Elaborate planning & financing behind the 2011 Norway attacks
On July 22, 2011, Anders Breivik launched two consecutive attacks in Norway that claimed the lives of 77 individuals and demonstrated the destructive consequences of far-right extremism. He first detonated a bomb in Oslo's government quarter and then conducted a mass shooting at a youth camp on Utøya Island. Breivik funded the violence through various means, including through trading stocks, creating counterfeit diplomas, and evading taxes. This article will explore the estimated costs and the financial strategies he used to plan and conduct the attack.
On July 22, 2011, at 3:17 p.m. in Oslo, Norway, Anders Breivik executed the first of two coordinated terrorist attacks, targeting the Norwegian government.
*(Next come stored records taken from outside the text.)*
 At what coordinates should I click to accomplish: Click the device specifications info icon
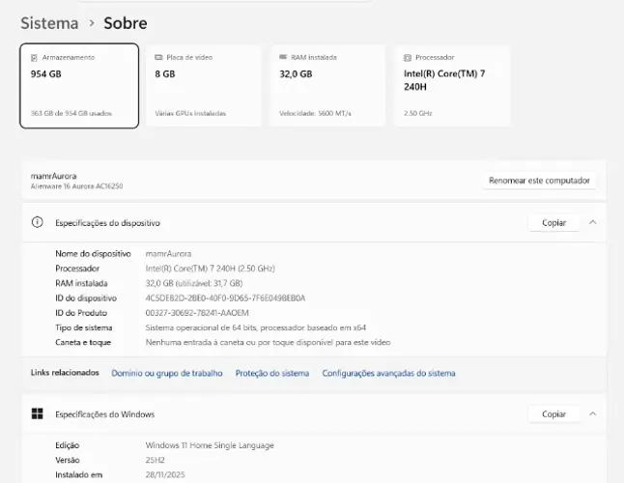pos(37,222)
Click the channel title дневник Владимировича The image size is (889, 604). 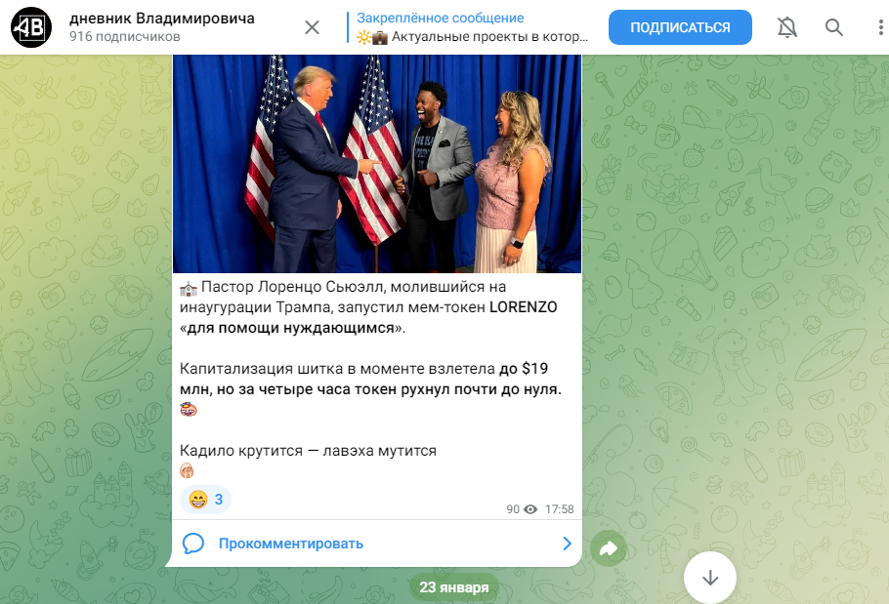pyautogui.click(x=162, y=19)
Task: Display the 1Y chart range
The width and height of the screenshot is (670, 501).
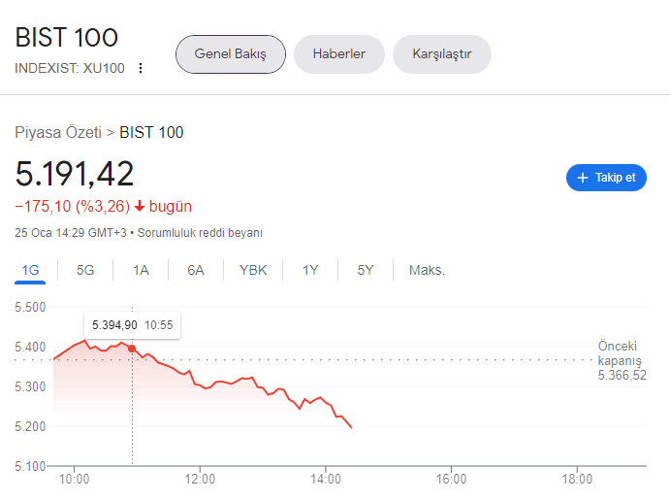Action: [x=310, y=270]
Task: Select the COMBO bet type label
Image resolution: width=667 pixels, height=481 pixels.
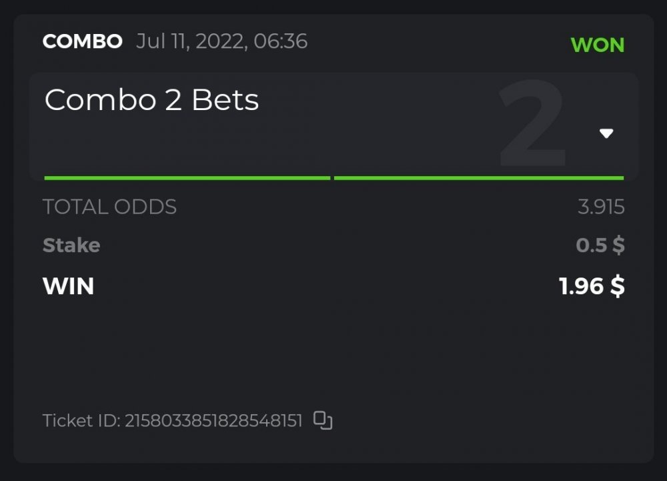Action: click(83, 42)
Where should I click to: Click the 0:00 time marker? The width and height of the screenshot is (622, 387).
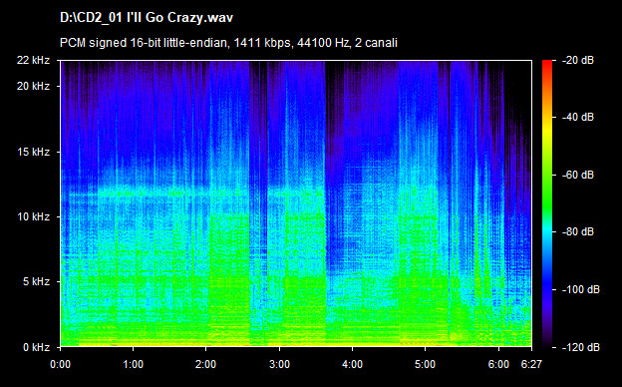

After distributing a manifesto that outlined his opposition to what he perceived as a Muslim invasion of Europe, Breivik detonated a vehicle-borne improvised explosive device parked between the prime minister's office and Norway's Oil and Energy Department building. The bomb, containing approximately 2,100 pounds of ammonium nitrate-based explosives, resulted in the death of eight people and injured at least 15 others, while also causing significant damage to the surrounding area, including government buildings and vehicles.
Following the Oslo bombing, Breivik, disguised as a police officer, made his way to a youth camp run by Norway’s ruling Labour Party on Utøya Island. He arrived at the island around 5:20 p.m., claiming he was there to ensure everything was secure in the aftermath of the Oslo bombing. Once on Utøya, Breivik began a shooting spree with a semi-automatic rifle and a pistol, killing 69 people, many of them teenagers, and injuring at least 60 others. The island's isolation delayed police intervention, allowing Breivik to continue his attack unchallenged until they arrived at approximately 6:30 p.m., at which point he surrendered without resistance. In August 2012, he was sentenced to 21 years in prison, the maximum sentence under Norwegian law.